[[ RECORDS FOR THIS EXERCISE open ]]

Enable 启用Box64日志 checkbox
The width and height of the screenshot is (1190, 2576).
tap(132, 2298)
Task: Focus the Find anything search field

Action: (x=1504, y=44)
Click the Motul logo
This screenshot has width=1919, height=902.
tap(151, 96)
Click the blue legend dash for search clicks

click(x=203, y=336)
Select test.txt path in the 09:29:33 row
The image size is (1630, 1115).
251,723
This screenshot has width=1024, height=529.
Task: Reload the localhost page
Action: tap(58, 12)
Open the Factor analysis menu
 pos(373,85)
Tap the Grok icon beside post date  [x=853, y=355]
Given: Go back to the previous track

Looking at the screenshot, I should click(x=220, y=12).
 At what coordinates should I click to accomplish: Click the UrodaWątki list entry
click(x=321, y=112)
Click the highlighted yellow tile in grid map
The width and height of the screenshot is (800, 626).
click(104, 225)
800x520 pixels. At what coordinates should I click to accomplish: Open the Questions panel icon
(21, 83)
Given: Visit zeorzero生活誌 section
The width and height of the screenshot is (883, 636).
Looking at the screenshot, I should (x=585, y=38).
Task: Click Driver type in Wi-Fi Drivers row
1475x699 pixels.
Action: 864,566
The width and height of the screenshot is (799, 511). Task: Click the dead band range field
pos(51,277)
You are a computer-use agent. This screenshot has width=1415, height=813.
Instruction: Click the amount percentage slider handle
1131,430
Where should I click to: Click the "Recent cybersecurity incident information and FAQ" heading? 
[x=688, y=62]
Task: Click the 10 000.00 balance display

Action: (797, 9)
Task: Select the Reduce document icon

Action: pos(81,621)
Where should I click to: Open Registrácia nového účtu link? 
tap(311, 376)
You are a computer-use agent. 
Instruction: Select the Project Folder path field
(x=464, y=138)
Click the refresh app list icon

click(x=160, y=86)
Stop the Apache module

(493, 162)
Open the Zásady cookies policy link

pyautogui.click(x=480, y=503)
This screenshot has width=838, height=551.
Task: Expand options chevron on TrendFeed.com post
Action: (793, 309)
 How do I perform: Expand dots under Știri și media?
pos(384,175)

[[ RECORDS FOR THIS EXERCISE closed ]]

» ASSIGNED TASK:
Return exactly, and only, the lines above starting at the line that contains "The image size is (1630, 1115)." and ending at the line that contains "You are a computer-use agent. This".

» SOLVED EXERCISE:
The image size is (1630, 1115).
251,723
This screenshot has width=1024, height=529.
Task: Reload the localhost page
Action: tap(58, 12)
Open the Factor analysis menu
 pos(373,85)
Tap the Grok icon beside post date  [x=853, y=355]
Given: Go back to the previous track

Looking at the screenshot, I should click(x=220, y=12).
 At what coordinates should I click to accomplish: Click the UrodaWątki list entry
click(x=321, y=112)
Click the highlighted yellow tile in grid map
The width and height of the screenshot is (800, 626).
click(104, 225)
800x520 pixels. At what coordinates should I click to accomplish: Open the Questions panel icon
(21, 83)
Given: Visit zeorzero生活誌 section
The width and height of the screenshot is (883, 636).
Looking at the screenshot, I should (x=585, y=38).
Task: Click Driver type in Wi-Fi Drivers row
1475x699 pixels.
Action: 864,566
The width and height of the screenshot is (799, 511). Task: Click the dead band range field
pos(51,277)
You are a computer-use agent. This screenshot has width=1415, height=813.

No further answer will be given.